Он не только учил — он обучал. Больше того: он поучал. И не одними своими уроками — но и самим собой.
Интересно, что сама по себе философия логики (даже в ее чисто математическом оформлении) его нисколько не захватывала. Он, наверное, закончил гимназию, вероятно, ему был хорошо знаком гимназический курс логики Челпанова, но я ни разу не слышал от него ни забавных логических описок, ни серьезных логических парадоксов, обильно разбросанных в челпановском учебнике. Просто они были вне логистики замкнутого математического мирка Семена Васильевича.
Однажды, уже студентом, я встретил Волю на улице. После того как я внезапно, за год до окончания профшколы, сбежал оттуда, да еще украл из канцелярии документы, я стал очень популярен — обо мне говорили и сплетничали. Я знал, что Семен Васильевич возмущался, и горевал, и всех расспрашивал обо мне… Мы обрадовались друг другу. Я показал ему «Алгебру логики» — недавно купленную книгу Л. Кутюра, одного из видных представителей этой новой математической дисциплины, да еще изданную в Одессе в начале века, в родном для всех естественников прекрасном издательстве «Математика».

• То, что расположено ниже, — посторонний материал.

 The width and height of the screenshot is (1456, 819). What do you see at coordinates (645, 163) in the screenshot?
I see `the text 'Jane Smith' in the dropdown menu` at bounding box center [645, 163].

Я не сомневался, что Семен Васильевич обеими руками ухватится за нее. Но он только равнодушно перелистнул несколько страниц.
— Не по мне, — объявил он, как всегда, безапелляционно. — Не в коня корм, Сережа.

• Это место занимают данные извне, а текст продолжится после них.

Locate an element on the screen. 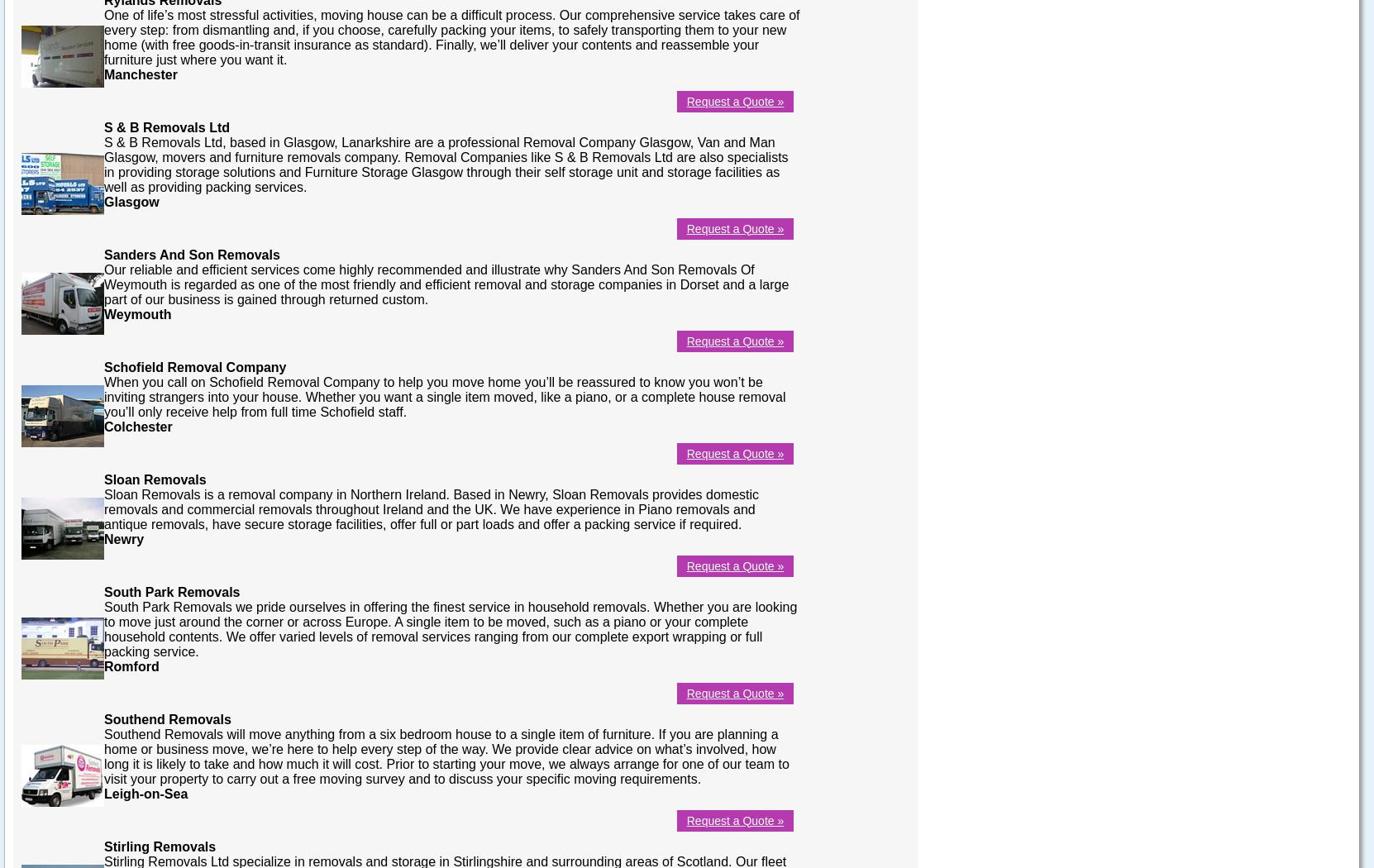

Словесник Михаил Павлович Алексеев, будущий академик, был абсолютно противоположен Семену Васильевичу Воле.
Он был классическим интеллигентом: среднего роста, худощавый, узколицый, всегда чисто выбритый (а у Семена Васильевича бритье явно не входило в число ежедневных процедур), к тому же с пенсне, в хорошо выутюженном, хотя и недорогом костюме, в чистой сорочке, при галстуке… Да и держался он всегда в узких границах обязательной для интеллигента воспитанности: ходил неторопливо, как-то изящно, внимательно слушал не прерывая (даже собственного ученика), ясно и четко отвечал на любой вопрос. Он был неизменно вежлив — это, наверное, главное, что бросалось в глаза. Даже с теми, кто не заслуживал вежливости или попросту не понимал ее. Это была внутренняя потребность Михаила Павловича, а не предписанная манера поведения. В ней ощущалось что-то изначальное (иногда — и очень неточно — это определяют словечком «принципиальное»). Порой вежливость путают с покладистостью, со стремлением жить в мире со всеми, а нередко — со смирением, даже с угодливостью. В Михаиле Павловиче она сочеталась с твердостью. В дни моей юности эта самая твердость чаше всего ассоциировалась с грубостью и откровенным хамством — неуступчивость Алексеева была всегда вежлива.
В 1926 году Михаилу Павловичу было 30 лет. Почти все молодые люди того времени стали безбожниками — кто по убеждению, кто от равнодушия, кто из-за социальной трусости. Атеизм превратился в моду — а мода могущественней самой хитрой агитации. К тому же это была жизненно выгодная, а для учителей — и единственная возможная форма существования. Ибо не может непросвещенный просвещать других! Ведь каждому ясно, что религия — это суеверие и тьма.